── DATA TO PROCESS

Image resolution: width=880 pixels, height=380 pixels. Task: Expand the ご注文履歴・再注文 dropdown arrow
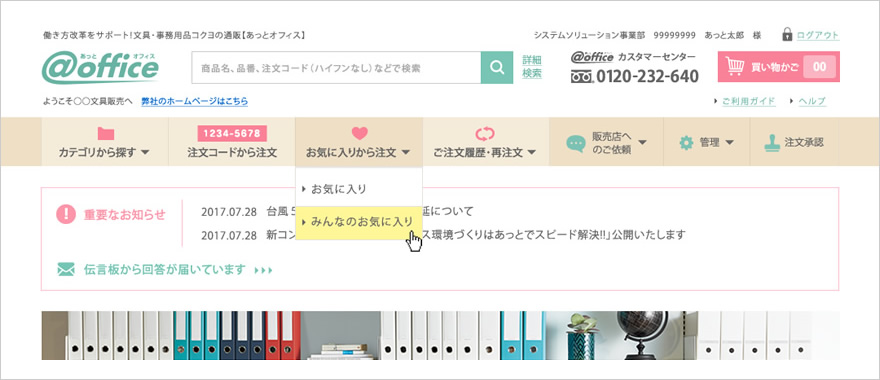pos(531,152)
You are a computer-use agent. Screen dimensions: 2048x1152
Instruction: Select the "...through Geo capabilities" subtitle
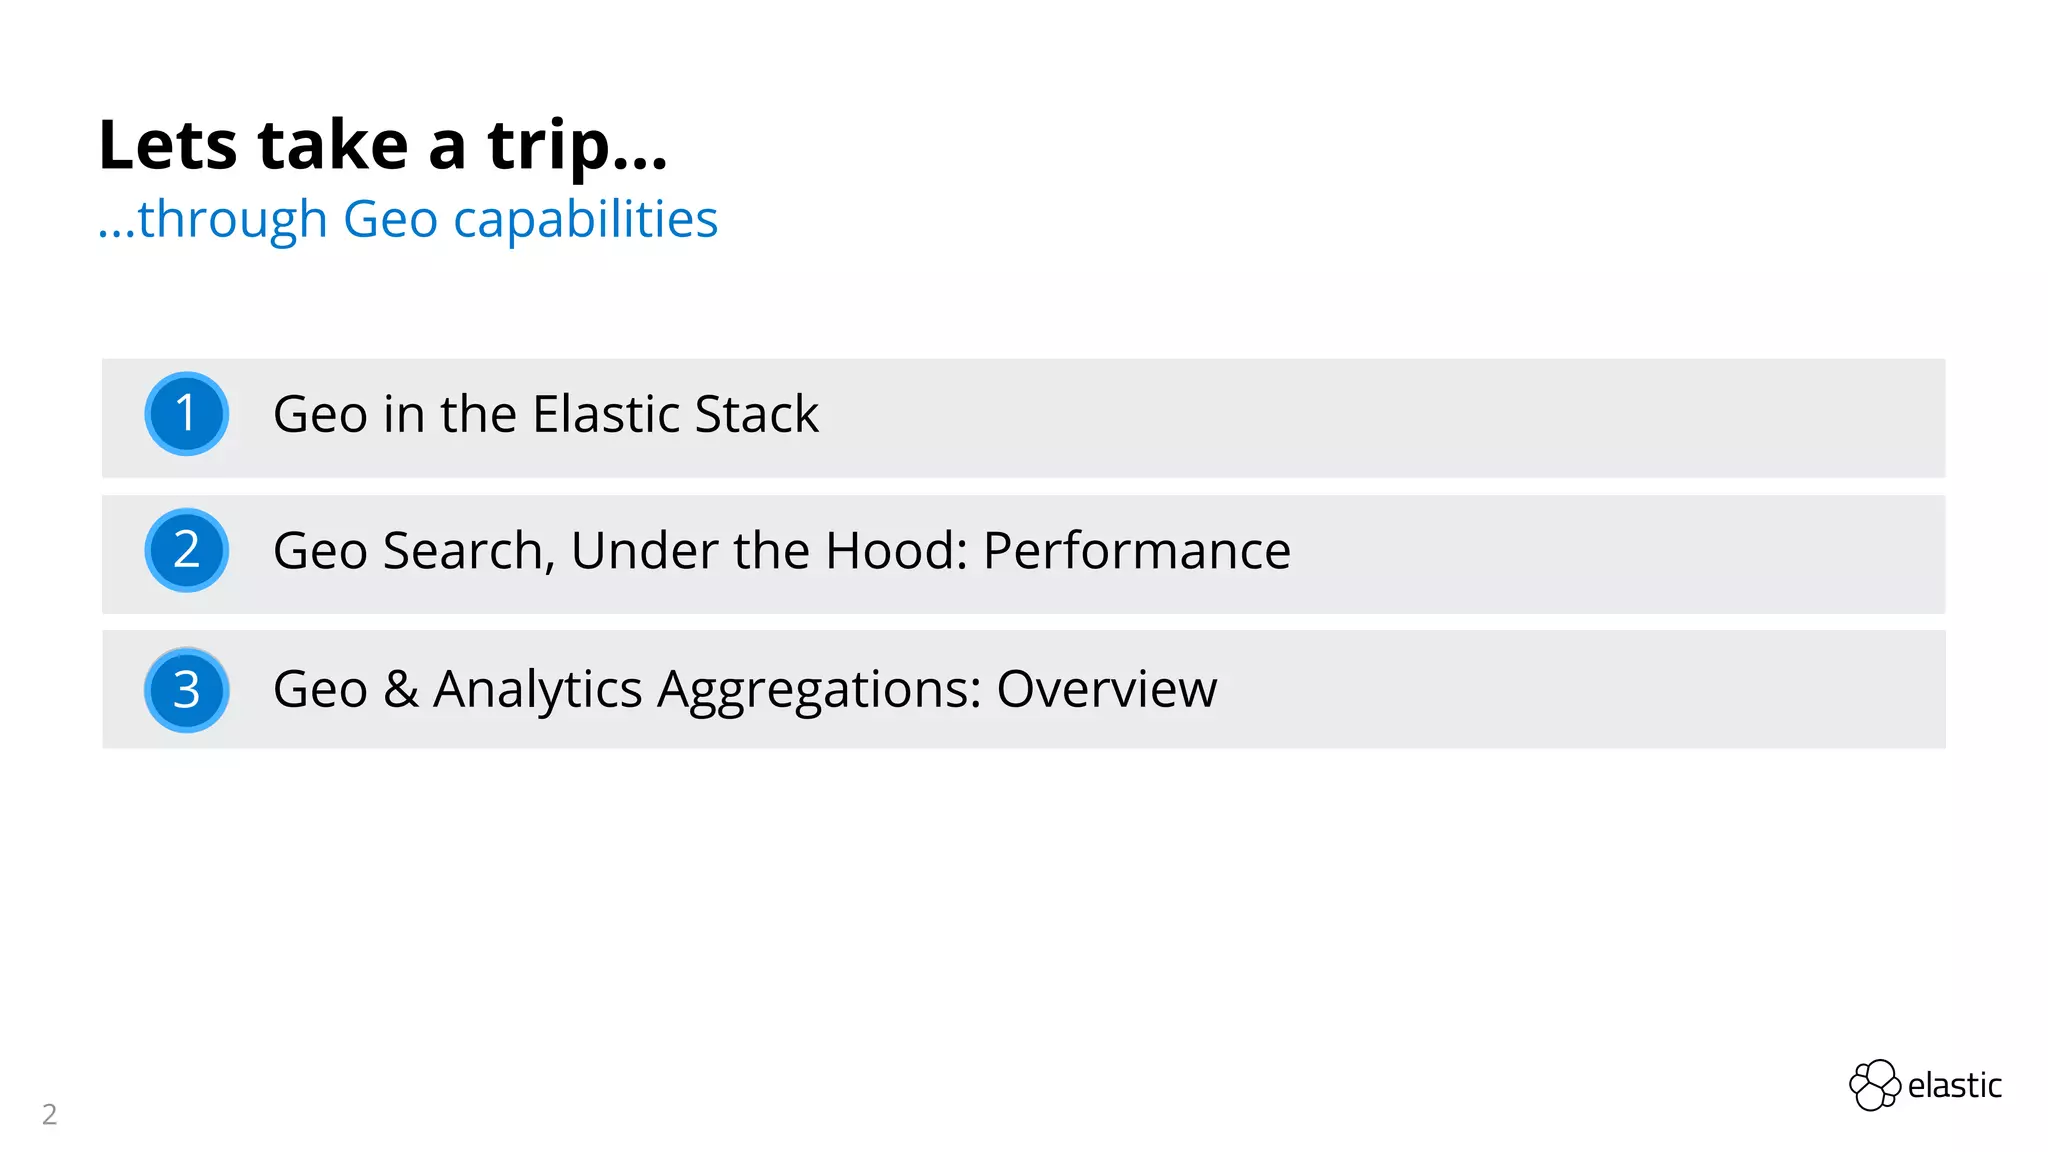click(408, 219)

────
── DATA TO PROCESS

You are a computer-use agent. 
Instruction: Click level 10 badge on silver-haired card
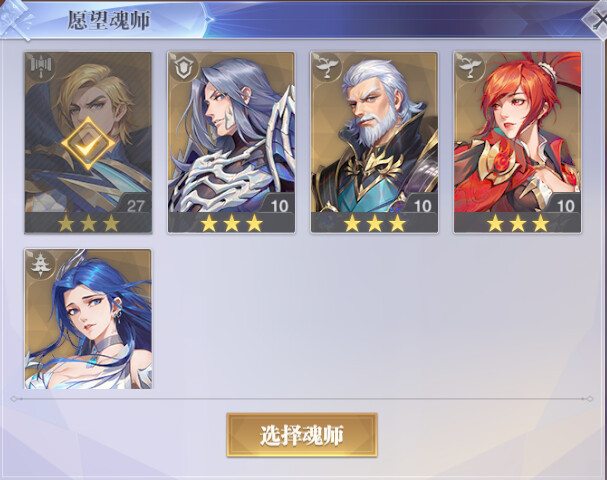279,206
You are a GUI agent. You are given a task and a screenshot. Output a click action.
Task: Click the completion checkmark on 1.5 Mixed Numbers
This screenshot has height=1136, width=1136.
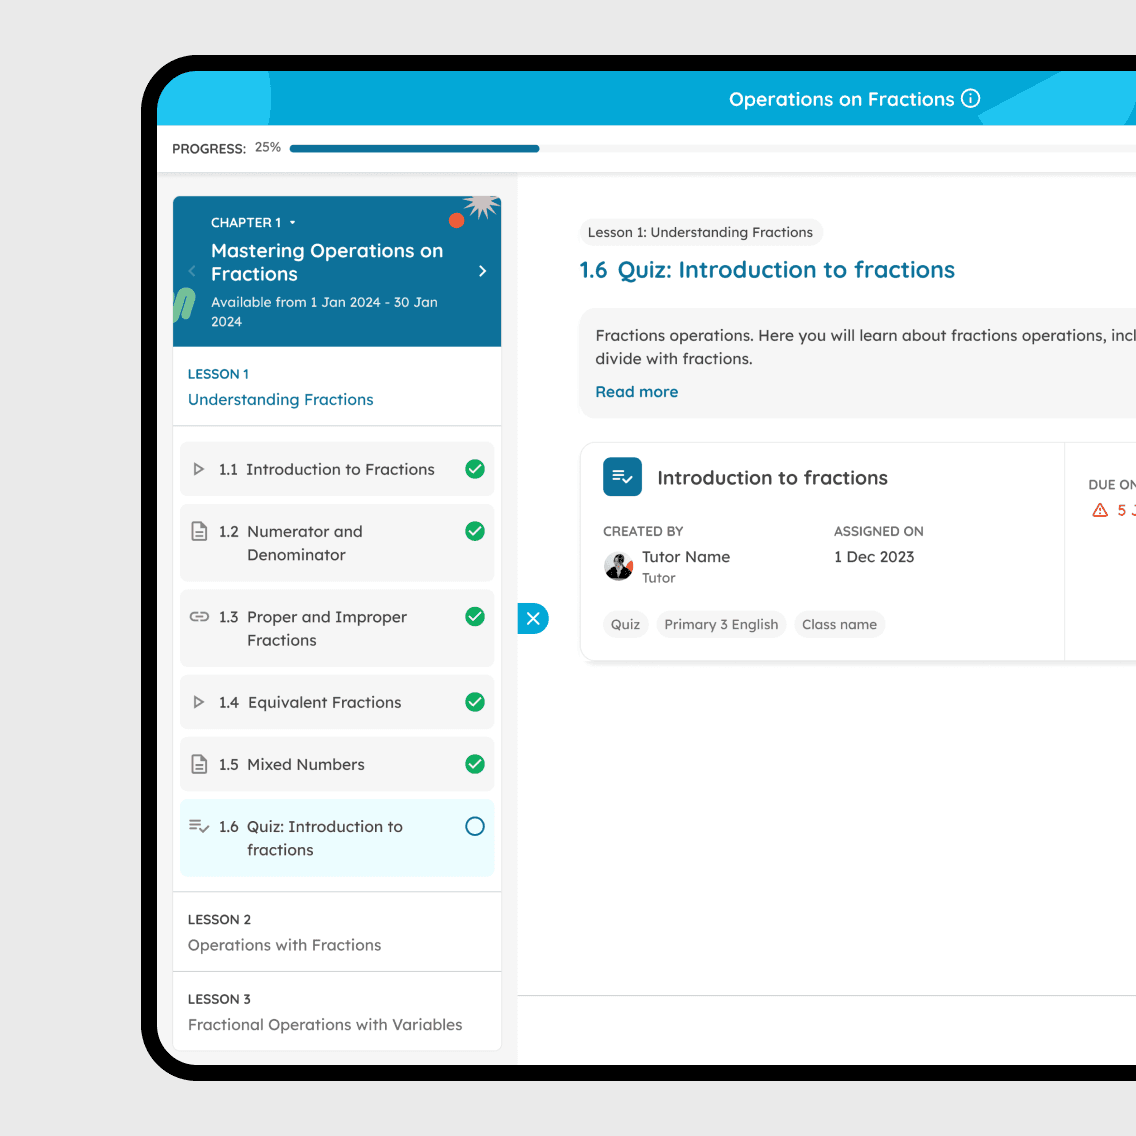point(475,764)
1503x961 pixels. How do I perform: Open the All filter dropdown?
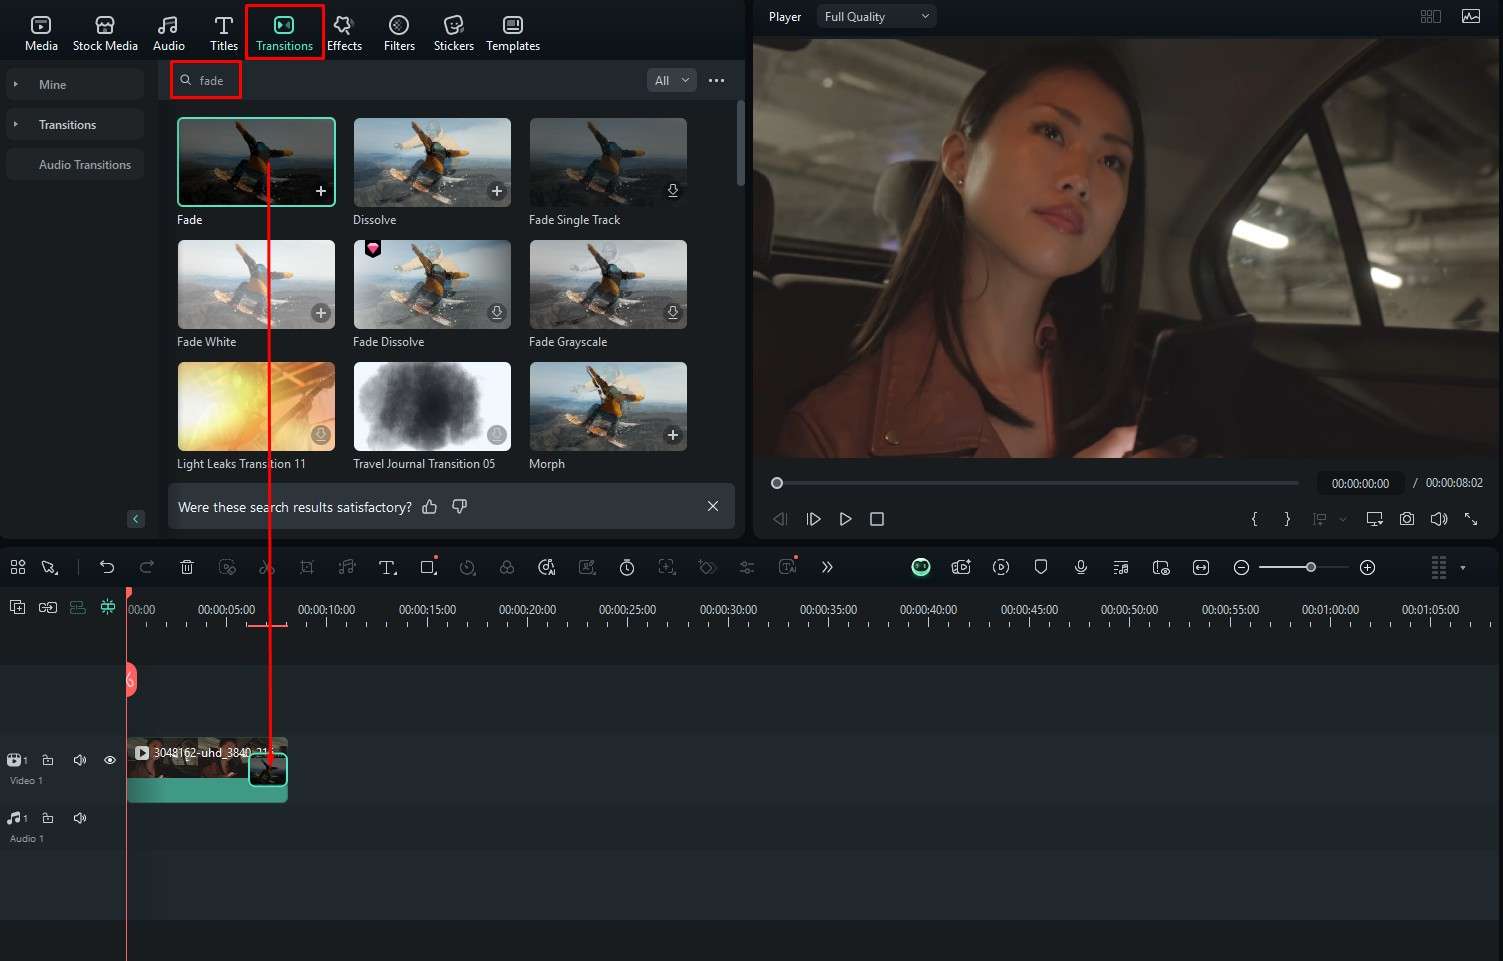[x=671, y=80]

────

(INSTRUCTION): Edit the entries from the line with "1503x961 pixels. How" to the line with "[x=671, y=80]", putting "menu" in place of "dropdown" and changing nothing else. Leave the pictures out.

(CORRECT RESPONSE):
1503x961 pixels. How do I perform: Open the All filter menu?
[x=671, y=80]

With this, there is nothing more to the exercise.